Hospitals are not ready for bundled payments
Effective April 1 many hospitals will be paid a bundled fee for Knee and Hip replacement surgeries. This is a part of the overall strategy by CMS to move providers away from Fee for Service to Value Based Payment model. CMS’ goal is to make such payments reach 30% of all reimbursements for this year. It is a lofty goal but we all know that is the direction all providers have to transition to.
Bundled payments create a host of challenges for hospitals. CMS still pays everyone involved in the care process on the fee for service model but at the end of episode of care (90 days) CMS either pays the hospital for efficiency or penalizes them by asking hospitals to pay back the excess money that CMS paid over and above the hospital’s standard rate. There is no doubt that to make healthcare providers more responsible for outcomes rather than just for providing services, value based payments is a great idea. But many hospitals in the country are nowhere near ready for such a payment model.
At the current time hospitals do not have technologies in place that they can use to monitor and measure a patient’s care across hospitals and providers. An acute care facility and a post-acute care facility may or may not talk to each other. The doctors in one acute care hospital do not communicate with the doctors in another post-acute care hospital. The post-acute care hospital may or may not have an EHR system. Even if they have one, the two EHRs may not be talking to each other. Same is the case with primary care physician offices, surgeons offices, outside rehab facilities. So how can a hospital keep track of the care being provided to a patient for 90 days after the surgery? Most of the hospitals today do not have an idea of how each of their own service costs them in their hospital. How are they supposed keep track of costs across the care settings?

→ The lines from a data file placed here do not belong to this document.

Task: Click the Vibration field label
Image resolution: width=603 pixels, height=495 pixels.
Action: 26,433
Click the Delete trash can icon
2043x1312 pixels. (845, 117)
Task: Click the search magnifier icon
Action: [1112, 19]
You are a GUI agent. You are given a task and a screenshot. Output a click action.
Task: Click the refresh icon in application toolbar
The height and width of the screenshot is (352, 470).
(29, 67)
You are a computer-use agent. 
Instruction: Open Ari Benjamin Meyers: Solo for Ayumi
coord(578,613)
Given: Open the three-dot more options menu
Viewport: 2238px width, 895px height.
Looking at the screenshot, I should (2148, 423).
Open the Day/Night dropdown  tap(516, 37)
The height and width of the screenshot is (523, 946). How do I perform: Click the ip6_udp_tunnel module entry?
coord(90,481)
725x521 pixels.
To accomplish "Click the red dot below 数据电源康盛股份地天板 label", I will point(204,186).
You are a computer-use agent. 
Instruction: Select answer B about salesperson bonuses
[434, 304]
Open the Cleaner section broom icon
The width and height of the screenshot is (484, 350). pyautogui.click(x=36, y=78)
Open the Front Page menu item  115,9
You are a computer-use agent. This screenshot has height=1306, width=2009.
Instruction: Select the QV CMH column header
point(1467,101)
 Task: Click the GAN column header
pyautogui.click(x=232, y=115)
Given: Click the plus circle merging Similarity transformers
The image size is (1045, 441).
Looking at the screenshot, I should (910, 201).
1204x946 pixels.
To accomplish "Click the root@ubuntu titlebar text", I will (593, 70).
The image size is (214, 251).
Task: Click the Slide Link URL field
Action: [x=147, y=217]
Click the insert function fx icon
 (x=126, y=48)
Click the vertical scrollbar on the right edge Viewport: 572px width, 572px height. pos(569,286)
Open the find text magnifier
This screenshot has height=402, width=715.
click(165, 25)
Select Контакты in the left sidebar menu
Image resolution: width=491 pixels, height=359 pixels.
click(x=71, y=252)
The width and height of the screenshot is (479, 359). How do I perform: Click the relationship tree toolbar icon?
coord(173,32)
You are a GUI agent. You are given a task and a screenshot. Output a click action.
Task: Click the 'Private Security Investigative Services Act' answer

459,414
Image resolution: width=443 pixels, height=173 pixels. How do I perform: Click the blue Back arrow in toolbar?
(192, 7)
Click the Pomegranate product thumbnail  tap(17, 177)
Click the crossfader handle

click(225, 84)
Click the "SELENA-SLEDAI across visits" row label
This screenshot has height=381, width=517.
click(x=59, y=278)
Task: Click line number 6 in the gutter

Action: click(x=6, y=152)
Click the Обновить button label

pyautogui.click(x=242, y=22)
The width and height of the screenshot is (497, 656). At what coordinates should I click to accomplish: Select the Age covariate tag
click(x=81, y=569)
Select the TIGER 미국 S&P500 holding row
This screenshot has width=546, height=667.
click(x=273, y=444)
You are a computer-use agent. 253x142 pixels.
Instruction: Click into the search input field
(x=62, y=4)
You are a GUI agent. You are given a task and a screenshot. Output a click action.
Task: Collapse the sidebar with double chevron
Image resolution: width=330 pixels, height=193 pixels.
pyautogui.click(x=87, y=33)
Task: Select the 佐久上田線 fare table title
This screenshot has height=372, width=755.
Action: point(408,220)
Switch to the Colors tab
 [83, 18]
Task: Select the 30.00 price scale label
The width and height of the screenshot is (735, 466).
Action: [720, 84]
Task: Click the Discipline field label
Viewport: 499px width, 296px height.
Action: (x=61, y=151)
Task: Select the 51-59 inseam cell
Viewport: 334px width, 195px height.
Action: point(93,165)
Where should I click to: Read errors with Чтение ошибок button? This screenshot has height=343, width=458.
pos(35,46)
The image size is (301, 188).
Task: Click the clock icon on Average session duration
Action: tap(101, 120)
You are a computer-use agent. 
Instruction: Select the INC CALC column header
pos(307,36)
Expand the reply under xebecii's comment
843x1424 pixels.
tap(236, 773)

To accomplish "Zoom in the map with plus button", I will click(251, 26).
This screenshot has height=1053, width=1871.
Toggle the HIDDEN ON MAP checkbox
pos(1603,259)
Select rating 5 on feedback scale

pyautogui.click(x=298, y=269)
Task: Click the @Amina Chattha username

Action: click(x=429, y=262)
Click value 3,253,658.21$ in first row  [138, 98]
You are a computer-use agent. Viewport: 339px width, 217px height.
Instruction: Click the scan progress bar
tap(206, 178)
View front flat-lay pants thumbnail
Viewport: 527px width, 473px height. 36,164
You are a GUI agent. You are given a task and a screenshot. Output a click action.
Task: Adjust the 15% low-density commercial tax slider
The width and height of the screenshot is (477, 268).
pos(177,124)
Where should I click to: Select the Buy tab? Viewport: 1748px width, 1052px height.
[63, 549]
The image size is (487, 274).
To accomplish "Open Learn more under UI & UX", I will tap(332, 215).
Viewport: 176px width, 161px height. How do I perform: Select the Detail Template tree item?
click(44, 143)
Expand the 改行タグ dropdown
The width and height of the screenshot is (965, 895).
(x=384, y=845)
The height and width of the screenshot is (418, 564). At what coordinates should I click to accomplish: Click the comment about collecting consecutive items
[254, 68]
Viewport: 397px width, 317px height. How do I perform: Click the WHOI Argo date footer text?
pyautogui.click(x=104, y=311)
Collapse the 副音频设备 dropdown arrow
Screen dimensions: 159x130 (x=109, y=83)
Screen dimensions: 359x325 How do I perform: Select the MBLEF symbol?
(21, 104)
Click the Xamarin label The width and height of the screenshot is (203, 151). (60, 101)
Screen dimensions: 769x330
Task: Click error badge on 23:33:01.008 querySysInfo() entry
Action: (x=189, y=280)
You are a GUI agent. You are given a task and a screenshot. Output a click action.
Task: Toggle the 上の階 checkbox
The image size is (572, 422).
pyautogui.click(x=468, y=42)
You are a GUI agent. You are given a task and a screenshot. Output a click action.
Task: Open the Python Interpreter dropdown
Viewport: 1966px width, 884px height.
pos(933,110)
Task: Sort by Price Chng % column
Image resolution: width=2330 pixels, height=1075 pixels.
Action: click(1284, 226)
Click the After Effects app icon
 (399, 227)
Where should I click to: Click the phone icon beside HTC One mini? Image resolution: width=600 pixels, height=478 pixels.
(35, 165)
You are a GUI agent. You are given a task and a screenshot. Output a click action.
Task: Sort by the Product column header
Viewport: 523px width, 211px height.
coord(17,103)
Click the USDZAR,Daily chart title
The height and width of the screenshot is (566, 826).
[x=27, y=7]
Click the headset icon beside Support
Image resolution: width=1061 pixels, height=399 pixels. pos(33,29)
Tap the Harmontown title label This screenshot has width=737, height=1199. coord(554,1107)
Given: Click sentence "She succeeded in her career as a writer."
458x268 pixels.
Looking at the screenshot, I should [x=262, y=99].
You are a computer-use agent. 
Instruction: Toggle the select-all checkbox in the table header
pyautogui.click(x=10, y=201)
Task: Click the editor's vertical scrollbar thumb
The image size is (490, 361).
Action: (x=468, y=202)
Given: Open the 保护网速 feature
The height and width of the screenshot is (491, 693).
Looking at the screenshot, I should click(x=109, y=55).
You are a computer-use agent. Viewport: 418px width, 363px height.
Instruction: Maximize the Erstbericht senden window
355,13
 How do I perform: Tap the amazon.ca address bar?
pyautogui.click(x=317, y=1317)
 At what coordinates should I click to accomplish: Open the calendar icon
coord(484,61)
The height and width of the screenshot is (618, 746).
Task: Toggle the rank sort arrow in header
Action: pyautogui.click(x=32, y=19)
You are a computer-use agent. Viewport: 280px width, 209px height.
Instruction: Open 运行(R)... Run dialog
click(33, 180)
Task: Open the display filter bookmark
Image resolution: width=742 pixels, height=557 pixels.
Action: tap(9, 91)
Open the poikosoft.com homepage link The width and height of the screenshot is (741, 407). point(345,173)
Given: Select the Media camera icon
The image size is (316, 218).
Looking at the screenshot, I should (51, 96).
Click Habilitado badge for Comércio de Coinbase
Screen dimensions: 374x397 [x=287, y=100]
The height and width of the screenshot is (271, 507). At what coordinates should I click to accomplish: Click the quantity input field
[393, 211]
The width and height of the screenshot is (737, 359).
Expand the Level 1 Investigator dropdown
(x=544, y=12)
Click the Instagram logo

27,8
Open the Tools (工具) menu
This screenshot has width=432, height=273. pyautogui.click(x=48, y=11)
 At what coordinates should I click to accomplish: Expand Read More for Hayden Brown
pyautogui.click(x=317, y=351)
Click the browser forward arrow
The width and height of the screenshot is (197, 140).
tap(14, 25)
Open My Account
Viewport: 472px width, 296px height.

Hospitals now not only need to communicate closely with each other but also get involved in each other’s operations. All discharges and discharge medications have to be reviewed by the doctors from the acute care facility with the doctors from the post-acute care facility. Not only that, they have to continuously monitor the care and progress of the patient outside of their facility. They need to start implementing systems that will enable 360 degree communication and interface with all the providers involved in each episode of care. They need to start doing this now because it is hard to stop a train.